### Try it
Your output should be the lines from the one with "[Linkedin] (127, 1427)" through the end of the entries below, set down word for word and nothing else.

### Supplied data

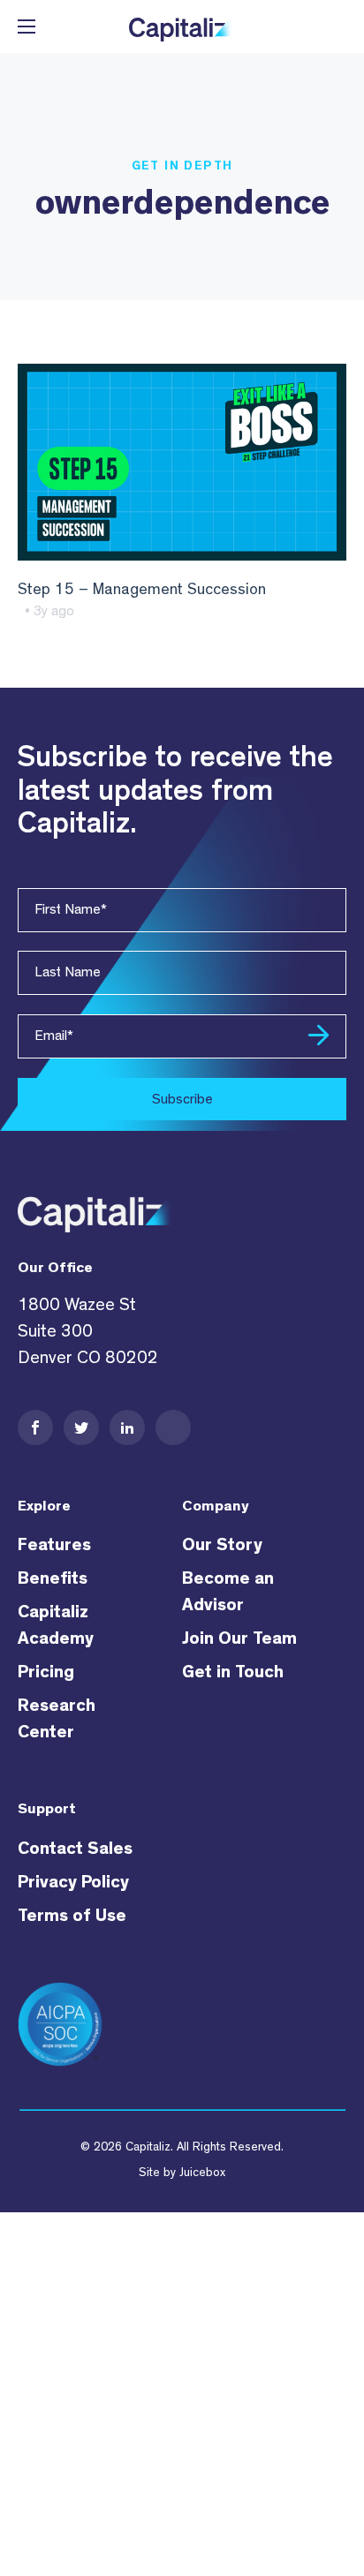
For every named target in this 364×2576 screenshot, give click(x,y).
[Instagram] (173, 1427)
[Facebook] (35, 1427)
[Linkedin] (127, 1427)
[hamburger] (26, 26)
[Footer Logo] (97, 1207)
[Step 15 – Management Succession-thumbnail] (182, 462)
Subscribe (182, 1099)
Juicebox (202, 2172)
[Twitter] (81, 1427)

### Answer for the task
[Linkedin] (127, 1427)
[hamburger] (26, 26)
[Footer Logo] (97, 1207)
[Step 15 – Management Succession-thumbnail] (182, 462)
Subscribe (182, 1099)
Juicebox (202, 2172)
[Twitter] (81, 1427)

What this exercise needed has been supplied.